Vingt minutes suffisent pour en faire le tour à pied. Sipadan est le sommet émergé d’une montagne sous-marine abrupte. À dix mètres de la plage le fond plonge à six cents mètres. De l’autre côté, il atteint mille deux cents mètres à quelques minutes de bateau. Cette impression d’être entouré d’abîmes est constamment présente, d’autant qu’au cours des quatre ou cinq immersions quotidiennes la faune que l’on croise le long des tombants est de taille. Après un copieux petit déjeuner à base de pâtes chinoises au soja et de papayes, j’ai effectué ma première plongée en compagnie d’Adeline et de Nadine. Au bout d’un quart d’heure, j’ai compté dix requins Obesus à la pointe de l’aileron dorsal blanche, un barracuda de presque deux mètres avec un poisson dans la gueule et deux grosses tortues (Chelonia mydas) d’au moins un quintal chacune que je me suis permis de caresser au passage. Le tout dans une eau malheureusement un peu trop verte pour réussir mes photos. J’ai un peu peur d’avoir tout vu dès ma première plongée, sans avoir dépassé vingt mètres de profondeur. C’est tout bonnement extraordinaire ! J’effectue de nuit ma quatrième plongée de la journée. De nombreux perroquets à bosse, accompagnés de rémoras, nichent dans la paroi. J’approche mon caisson tout près, à dix centimètres, sans qu’ils esquissent le moindre mouvement. Ils sont si grands, autour d’un mètre, que j’ai beaucoup de mal à cadrer l’œil et le bec en même temps. Un peu plus loin, une dizaine de poissons–couteaux se cachent, à la verticale, dans une gorgone. J’évite de justesse quatre Ptérois volitans éblouis par mon phare. Un petit requin passe sous mes palmes…
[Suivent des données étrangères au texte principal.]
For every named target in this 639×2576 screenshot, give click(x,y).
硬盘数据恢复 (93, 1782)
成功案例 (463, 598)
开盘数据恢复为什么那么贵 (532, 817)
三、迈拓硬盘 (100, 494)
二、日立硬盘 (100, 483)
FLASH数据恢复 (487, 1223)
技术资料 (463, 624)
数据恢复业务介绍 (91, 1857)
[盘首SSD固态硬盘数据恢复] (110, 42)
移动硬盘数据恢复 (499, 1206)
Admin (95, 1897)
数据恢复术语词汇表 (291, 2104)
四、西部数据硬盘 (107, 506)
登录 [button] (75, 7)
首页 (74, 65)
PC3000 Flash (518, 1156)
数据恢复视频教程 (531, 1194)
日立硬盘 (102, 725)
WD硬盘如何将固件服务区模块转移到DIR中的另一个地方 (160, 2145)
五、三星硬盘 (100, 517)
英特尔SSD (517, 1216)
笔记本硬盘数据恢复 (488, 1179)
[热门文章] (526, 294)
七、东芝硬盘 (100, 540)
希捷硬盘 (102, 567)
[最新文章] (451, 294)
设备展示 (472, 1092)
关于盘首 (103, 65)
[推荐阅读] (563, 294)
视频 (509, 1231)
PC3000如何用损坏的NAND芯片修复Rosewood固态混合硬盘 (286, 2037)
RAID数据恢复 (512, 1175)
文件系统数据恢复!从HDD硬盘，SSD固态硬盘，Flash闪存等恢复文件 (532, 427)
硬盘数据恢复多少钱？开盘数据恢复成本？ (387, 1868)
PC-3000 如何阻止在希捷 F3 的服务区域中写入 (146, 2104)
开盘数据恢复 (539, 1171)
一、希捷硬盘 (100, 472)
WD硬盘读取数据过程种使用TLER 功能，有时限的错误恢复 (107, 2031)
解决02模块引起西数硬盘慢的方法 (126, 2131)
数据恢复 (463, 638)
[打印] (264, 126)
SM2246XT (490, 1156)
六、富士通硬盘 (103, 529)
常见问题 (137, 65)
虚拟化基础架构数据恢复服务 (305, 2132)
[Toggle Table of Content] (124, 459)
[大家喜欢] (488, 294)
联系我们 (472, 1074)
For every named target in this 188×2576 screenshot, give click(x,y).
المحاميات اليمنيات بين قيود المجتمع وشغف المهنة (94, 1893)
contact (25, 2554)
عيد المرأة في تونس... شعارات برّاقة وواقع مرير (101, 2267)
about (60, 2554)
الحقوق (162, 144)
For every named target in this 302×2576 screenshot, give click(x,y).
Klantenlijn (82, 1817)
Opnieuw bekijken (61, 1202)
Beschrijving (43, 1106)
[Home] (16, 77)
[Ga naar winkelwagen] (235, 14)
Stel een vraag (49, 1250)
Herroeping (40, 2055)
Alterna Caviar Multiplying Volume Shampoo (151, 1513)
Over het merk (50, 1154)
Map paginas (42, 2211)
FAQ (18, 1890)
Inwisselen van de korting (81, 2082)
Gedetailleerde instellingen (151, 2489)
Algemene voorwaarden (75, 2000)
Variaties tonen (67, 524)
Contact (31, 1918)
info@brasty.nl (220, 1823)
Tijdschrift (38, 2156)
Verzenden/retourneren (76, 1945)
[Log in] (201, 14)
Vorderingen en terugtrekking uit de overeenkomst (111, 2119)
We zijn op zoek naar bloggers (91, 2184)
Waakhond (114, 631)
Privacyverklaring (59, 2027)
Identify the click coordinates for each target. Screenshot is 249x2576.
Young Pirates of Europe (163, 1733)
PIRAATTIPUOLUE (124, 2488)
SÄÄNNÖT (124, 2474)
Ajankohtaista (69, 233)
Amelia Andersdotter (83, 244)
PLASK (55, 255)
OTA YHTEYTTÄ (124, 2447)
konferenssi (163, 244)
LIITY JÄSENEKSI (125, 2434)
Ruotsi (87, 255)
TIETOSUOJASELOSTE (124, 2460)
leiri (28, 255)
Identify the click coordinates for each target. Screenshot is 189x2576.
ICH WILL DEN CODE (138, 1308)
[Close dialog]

De retour à la surface, je continue de rêver éveillé. De minuscules organismes fluorescents bordent la plage telle une guirlande. Un peu plus tard, j’assiste, fasciné et mélancolique, à la ponte d’une tortue. J’ai l’impression que des poussières d’étoiles tombées du ciel se sont, au contact de la mer des Célèbes, transformées en micro plancton scintillant.

Le murmure des vaguelettes qui viennent embrasser des pilotis du bungalow berce la nuit profonde. A 5 h 45, le soleil perce l’horizon à travers de gros nuages blancs. Plusieurs tortues viennent respirer à quelques mètres de ma chambre. Leurs têtes émergent de la surface et, curieuses, elles regardent ce qui se passe. J’en dénombre huit. La plus proche agite sa nageoire en signe de bienvenue. Elles sont chez elles à Sidapan, sanctuaire des tortues marines. Pour ne pas les déranger, il est interdit de faire le tour de l’île entre 18 h 30 et 6 h 30, sauf autorisation préalable. Il y a quelques années, la Calypso a mouillé tout près de l’endroit d’où j’écris ces lignes. Le commandant Cousteau a déclaré qu’en 45 ans de plongée il n’avait jamais rencontré de site aussi beau. Je n’ai aucun mal à le croire. Ici, la nature est reine et le souci de la préserver constant. L’eau est désalinisée, le savon des douches biodégradable. Les bungalows, quoique rustiques, sont agréables et relativement confortables. Autre agrément du site : une salle est spécialement affectée à la mise en charge du matériel électrique et le portage du matériel est réduit au minimum. Un beau matin, alors que le soleil déjà chaud faisait étinceler une mer d’huile, j’ai connu la plongée la plus longue de ma vie de photographe–plongeur. Je commence par noyer mon appareil photo à Barracuda point. Même si les images que j’ai prises sont moins importantes que le moment vécu, j’ai du mal à contrôler ma déception. Un immense banc de barracudas m’entoure. Ils sont presque mille, m’assurera Andy, mon guide au sourire inaltérable. Ils forment un véritable nœud. Jamais je n’ai vu un tel spectacle. Et que dire des spirales dessinées par les carangues qui, par centaines, chassent en tournoyant…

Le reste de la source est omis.